Se per Sala «servono basi solide e quartieri accoglienti» e «tutta la città  deve essere messa nelle condizioni di fiorire», Parisi vuole che «i quartieri diventino protagonisti del rinnovamento della città ».
Entrambi vedono nel social housing e nell’appoggio di investimenti privati la svolta per l’emergenza abitativa e il superamento dei ghetti-dormitorio delle case popolari.
Tutti e due promettono meno tasse, meno burocrazia e una città  più smart.
Per non parlare dei paragrafi sulla vocazione internazionale della città  o del fatto che, scrive Parisi, «il futuro di Milano si decide a Milano, lo decidono i milanesi». Che nella versione di Sala diventa «Milano è dei milanesi e chi ha l’onore di guidare la città  lo deve fare mettendo al centro i loro interessi».

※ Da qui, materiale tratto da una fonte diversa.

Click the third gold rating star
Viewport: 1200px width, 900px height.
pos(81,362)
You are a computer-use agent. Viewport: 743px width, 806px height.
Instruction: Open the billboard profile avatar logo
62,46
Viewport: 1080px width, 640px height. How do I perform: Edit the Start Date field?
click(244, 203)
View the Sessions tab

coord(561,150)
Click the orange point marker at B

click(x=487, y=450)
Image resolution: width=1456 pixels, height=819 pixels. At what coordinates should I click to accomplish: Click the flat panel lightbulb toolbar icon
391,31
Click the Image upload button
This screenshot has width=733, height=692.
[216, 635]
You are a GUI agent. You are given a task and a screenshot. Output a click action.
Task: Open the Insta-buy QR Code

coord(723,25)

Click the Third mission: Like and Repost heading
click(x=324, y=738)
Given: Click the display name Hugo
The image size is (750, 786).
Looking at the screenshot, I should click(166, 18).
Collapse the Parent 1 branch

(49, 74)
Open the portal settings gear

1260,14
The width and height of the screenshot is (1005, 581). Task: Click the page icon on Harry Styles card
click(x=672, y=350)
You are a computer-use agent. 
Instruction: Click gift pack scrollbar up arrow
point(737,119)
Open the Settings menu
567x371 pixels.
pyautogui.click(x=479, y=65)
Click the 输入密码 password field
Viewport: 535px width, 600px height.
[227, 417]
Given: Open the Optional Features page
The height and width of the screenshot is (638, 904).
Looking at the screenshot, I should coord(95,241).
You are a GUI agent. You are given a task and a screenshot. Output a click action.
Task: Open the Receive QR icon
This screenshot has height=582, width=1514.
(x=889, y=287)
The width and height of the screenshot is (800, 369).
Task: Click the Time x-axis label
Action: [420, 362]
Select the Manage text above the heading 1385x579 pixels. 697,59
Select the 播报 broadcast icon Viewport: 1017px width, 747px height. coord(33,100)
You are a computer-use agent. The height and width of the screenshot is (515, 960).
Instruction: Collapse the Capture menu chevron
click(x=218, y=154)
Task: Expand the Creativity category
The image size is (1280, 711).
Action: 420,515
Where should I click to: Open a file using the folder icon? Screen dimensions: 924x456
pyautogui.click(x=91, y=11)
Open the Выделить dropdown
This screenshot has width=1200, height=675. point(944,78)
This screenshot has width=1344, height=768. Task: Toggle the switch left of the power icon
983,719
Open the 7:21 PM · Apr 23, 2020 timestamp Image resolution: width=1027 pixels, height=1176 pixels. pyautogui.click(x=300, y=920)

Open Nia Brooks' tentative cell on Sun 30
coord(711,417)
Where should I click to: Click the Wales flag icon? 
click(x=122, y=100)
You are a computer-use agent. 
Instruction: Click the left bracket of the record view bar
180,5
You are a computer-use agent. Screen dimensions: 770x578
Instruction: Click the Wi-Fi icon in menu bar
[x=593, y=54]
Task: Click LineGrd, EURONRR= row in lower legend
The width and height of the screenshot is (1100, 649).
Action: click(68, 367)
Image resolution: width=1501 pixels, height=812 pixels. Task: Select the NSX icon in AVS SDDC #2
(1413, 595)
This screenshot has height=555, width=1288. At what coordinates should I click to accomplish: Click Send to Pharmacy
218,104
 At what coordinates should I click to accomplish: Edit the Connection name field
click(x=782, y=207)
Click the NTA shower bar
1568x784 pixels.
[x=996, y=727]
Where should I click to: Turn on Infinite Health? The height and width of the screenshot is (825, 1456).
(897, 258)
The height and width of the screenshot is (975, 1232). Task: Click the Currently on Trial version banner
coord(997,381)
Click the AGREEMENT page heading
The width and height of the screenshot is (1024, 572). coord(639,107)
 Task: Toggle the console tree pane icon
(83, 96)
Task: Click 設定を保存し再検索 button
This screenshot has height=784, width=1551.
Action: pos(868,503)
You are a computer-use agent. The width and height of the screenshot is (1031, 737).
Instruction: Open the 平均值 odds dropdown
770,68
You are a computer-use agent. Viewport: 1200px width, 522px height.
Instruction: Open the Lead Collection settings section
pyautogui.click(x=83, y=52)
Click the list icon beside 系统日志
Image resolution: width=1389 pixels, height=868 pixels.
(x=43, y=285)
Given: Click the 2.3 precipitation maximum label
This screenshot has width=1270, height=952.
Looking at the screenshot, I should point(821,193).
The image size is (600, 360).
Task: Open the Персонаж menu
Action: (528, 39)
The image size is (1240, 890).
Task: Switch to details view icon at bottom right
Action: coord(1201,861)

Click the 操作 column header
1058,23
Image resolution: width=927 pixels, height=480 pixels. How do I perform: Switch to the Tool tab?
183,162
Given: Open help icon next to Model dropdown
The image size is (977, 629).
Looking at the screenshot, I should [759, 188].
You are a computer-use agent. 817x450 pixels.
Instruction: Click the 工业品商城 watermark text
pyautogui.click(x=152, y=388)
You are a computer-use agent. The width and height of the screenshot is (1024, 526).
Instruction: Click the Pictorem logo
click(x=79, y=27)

Per entrambi il trasporto pubblico deve essere efficiente e potenziato, à§a va sans dire: la tutela dell’ambiente «deve diventare un fattore di sviluppo» (Sala) e «più mobilità  significa, più tecnologia, e più tecnologia serve a ridurre i bisogni di mobilità » (Parisi). Sulla mobilità  si intravede, in realtà , una distanza: il candidato del centrodestra dice di voler tornare a Ecopass, la zona a traffico limitato voluta dalla Moratti che prevedeva pedaggi diversi per le macchine in base alla classe inquinante; il centrosinistra invece manterrebbe Area C, con cui Pisapia aveva uniformato e alzato le tariffe per tutti i veicoli (eccetto quelli elettrici, i motorini e le moto).
Ma Parisi, che a parole ha attaccato più volte Area C, non la nomina neanche nel suo programma.
Il candidato si limita a promettere che «non chiuderemo pezzi di città ». Parisi, quindi, si tiene ampio spazio di manovra qualora decidesse di mantenere il pedaggio che, secondo le stime del Comune, ha portato tra i 20 e i 25 milioni di euro all’anno nelle casse dell’amministrazione.
La vera differenza, se mai, sta in un tema: la sicurezza.
Parisi ci torna sopra e insiste più volte, collegandola senza giri di parole all’immigrazione. La bandiera della sicurezza, del resto, è cara al centrodestra e alla Lega Nord, che fa parte della coalizione.
Sala, dal canto suo, non può annunciare grandi cambiamenti su quel fronte visto che vuole raccogliere l’eredità  della giunta Pisapia e lo fa con in lista l’ex assessore alla sicurezza Marco Granelli.
Per il resto, i due si beccano sull’unico tema che dovrebbe in qualche modo unirli: l’Expo.
Per entrambi un grande risultato: della giunta Pisapia e personale per Sala, che lo ha portato a battesimo come commissario unico incaricato dal governo; del centrodestra milanese e di Letizia Moratti, «che ha fatto di tutto per portarlo a Milano», secondo Parisi.
E se i meriti cercano di prenderseli entrambi, i demeriti, i ritardi nei lavori e tutto il resto dei panni sporchi sono buoni per farsi la guerra.
L’unica che possono fare, visto che quella dei programmi rischia di finire con un pari e patta.